What you will do: State how many lines of the listing below include the word "icon". Give only the number.

*** Supplied data Section Begins ***

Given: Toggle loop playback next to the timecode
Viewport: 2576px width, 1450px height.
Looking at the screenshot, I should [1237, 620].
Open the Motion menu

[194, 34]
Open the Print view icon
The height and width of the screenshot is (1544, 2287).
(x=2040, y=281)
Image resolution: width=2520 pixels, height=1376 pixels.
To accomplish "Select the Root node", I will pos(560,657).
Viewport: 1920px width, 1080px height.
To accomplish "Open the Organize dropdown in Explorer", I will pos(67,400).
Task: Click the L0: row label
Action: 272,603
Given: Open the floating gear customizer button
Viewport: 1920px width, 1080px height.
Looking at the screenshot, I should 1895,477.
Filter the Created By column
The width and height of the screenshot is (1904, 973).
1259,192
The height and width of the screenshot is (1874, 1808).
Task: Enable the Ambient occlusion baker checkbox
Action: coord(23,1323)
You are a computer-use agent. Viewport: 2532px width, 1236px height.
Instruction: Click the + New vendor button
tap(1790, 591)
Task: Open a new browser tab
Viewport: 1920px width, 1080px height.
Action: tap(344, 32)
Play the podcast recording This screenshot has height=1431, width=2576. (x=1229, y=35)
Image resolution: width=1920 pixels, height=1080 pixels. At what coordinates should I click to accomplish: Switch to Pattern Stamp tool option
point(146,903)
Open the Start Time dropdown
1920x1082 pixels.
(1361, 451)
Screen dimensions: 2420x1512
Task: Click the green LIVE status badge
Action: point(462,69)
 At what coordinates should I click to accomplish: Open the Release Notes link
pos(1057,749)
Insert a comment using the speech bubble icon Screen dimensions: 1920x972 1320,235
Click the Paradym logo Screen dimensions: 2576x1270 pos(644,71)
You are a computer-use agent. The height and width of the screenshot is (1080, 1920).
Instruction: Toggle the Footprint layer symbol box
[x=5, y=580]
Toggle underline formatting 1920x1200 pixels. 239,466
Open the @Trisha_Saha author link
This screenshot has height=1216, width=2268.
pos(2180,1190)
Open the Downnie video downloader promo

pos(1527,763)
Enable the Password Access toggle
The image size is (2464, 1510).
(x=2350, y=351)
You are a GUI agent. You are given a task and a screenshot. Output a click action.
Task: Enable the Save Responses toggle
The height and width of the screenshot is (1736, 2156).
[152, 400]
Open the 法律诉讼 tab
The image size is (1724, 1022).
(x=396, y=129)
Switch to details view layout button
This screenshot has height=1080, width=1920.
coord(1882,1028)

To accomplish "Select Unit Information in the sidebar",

*** Supplied data Section Ends ***

Task result: 2